Defence Minister Datuk Seri Mohamed Khaled Nordin released a media statement nearly a week after the Court of Appeal's verdict, stating that as a military university established by the government, UPNM should make sure that no similar tragedies parallel to the murder of Zulfarhan should happen again, as the university was a place to nurture future members of the Malaysian Armed Forces for the nation's defence. Minister Mohamed Khaled noted that ever since the murder of Zulfarhan, there were no more such incidents occurring at the university, suggesting that UPNM had learned from the incident and took appropriate action, and he additionally urged every parent to pay more attention to their children and ensure a healthier upbringing and learning to not allow them take up negative habits like bullying. In response, Mariam Mokhtar raised the fact that the relevant ministers and the vice-chancellor of UPNM did not seem to realize the gravity of bullying. She stated that the failure to properly address matters after the death sentence would not reassure any students of the university's current batch or their parents in relation to any anti-bullying policies of UPNM, and criticized the defence minister for providing a "brief, non-committal statement" about the crime. She alao added that there may be no reported cases of bullying, which did not equate to no bullying going on. She also stated that the lack of specific details on any measures undertaken to address the issue of bullying was also not satisfactory in reassuring the public and especially the parents who were concerned with their children's safety.
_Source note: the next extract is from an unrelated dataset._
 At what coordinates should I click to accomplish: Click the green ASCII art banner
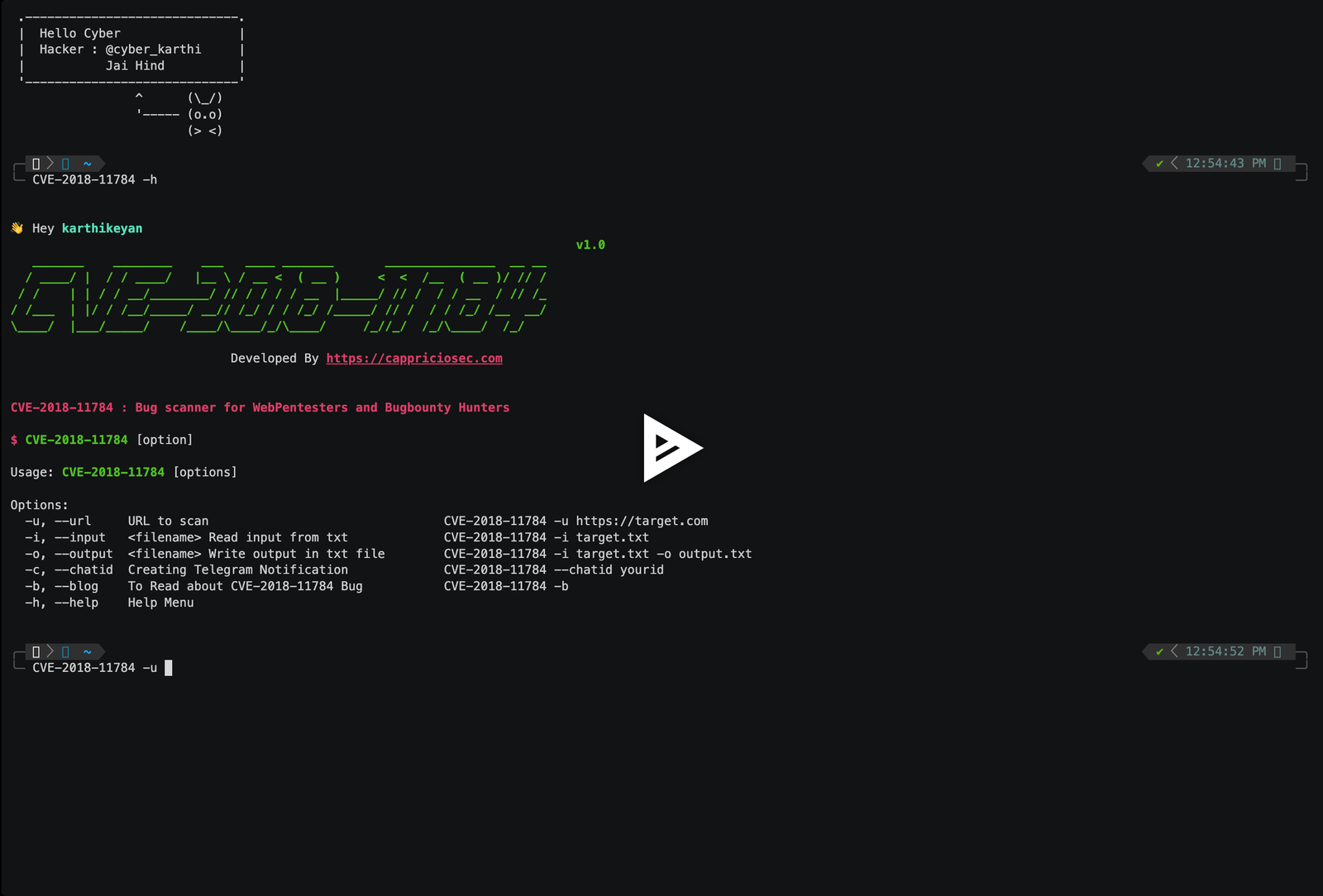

During an interview with Harian Metros podcast, Zulfarhan's parents, Zulkarnain Idros and Hawa Osman, said that they refused to meet the family members of all six accused in their son's murder case, citing that it has been too late for them to apologize since they had not done so back then when the trial was ongoing, although he added that the father of one of the defendants did approach him to apologise. Zulkarnain also harshly condemned the human rights groups for seeking mercy on his son's killers, pointing out that they never for once spoke up against the inhumane torture inflicted on his son and yet they sought to seek mercy for the wrongdoers in furtherance of their agenda to abolish the death penalty.